> WORK INSTRUCTION
Extract all of the data and reproduce it precisely.

> DATA EXCERPTS
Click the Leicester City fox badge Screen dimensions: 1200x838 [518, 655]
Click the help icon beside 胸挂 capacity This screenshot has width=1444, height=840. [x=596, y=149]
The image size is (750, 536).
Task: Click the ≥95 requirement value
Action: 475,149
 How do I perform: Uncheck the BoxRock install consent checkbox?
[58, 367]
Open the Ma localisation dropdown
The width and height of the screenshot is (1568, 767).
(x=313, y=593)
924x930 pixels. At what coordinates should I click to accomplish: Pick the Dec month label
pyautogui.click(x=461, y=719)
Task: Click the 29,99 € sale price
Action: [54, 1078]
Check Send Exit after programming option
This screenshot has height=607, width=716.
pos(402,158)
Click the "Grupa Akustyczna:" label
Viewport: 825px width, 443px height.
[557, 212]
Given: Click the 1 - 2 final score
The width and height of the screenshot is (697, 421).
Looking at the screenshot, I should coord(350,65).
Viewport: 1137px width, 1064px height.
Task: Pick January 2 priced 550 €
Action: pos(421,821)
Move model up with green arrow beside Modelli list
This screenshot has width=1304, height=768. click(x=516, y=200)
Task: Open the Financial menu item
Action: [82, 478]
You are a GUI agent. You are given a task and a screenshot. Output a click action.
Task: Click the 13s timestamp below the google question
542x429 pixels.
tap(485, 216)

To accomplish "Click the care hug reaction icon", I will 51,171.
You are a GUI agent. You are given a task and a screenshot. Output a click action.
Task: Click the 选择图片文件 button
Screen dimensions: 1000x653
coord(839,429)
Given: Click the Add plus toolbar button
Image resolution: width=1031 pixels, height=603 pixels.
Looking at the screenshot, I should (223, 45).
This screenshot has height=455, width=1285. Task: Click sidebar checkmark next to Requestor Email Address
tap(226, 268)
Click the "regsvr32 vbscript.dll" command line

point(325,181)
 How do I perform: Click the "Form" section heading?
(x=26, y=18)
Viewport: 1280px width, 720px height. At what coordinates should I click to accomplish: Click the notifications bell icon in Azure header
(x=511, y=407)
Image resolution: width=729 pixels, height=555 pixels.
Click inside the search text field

> EXPECTED OUTPUT
Click the Leicester City fox badge Screen dimensions: 1200x838 [518, 655]
Click the help icon beside 胸挂 capacity This screenshot has width=1444, height=840. [x=596, y=149]
The image size is (750, 536).
Task: Click the ≥95 requirement value
Action: 475,149
 How do I perform: Uncheck the BoxRock install consent checkbox?
[58, 367]
Open the Ma localisation dropdown
The width and height of the screenshot is (1568, 767).
(x=313, y=593)
924x930 pixels. At what coordinates should I click to accomplish: Pick the Dec month label
pyautogui.click(x=461, y=719)
Task: Click the 29,99 € sale price
Action: [54, 1078]
Check Send Exit after programming option
This screenshot has height=607, width=716.
pos(402,158)
Click the "Grupa Akustyczna:" label
Viewport: 825px width, 443px height.
[557, 212]
Given: Click the 1 - 2 final score
The width and height of the screenshot is (697, 421).
Looking at the screenshot, I should coord(350,65).
Viewport: 1137px width, 1064px height.
Task: Pick January 2 priced 550 €
Action: pos(421,821)
Move model up with green arrow beside Modelli list
This screenshot has width=1304, height=768. click(x=516, y=200)
Task: Open the Financial menu item
Action: [82, 478]
You are a GUI agent. You are given a task and a screenshot. Output a click action.
Task: Click the 13s timestamp below the google question
542x429 pixels.
tap(485, 216)

To accomplish "Click the care hug reaction icon", I will 51,171.
You are a GUI agent. You are given a task and a screenshot. Output a click action.
Task: Click the 选择图片文件 button
Screen dimensions: 1000x653
coord(839,429)
Given: Click the Add plus toolbar button
Image resolution: width=1031 pixels, height=603 pixels.
Looking at the screenshot, I should (223, 45).
This screenshot has height=455, width=1285. Task: Click sidebar checkmark next to Requestor Email Address
tap(226, 268)
Click the "regsvr32 vbscript.dll" command line

point(325,181)
 How do I perform: Click the "Form" section heading?
(x=26, y=18)
Viewport: 1280px width, 720px height. At what coordinates should I click to accomplish: Click the notifications bell icon in Azure header
(x=511, y=407)
Image resolution: width=729 pixels, height=555 pixels.
Click inside the search text field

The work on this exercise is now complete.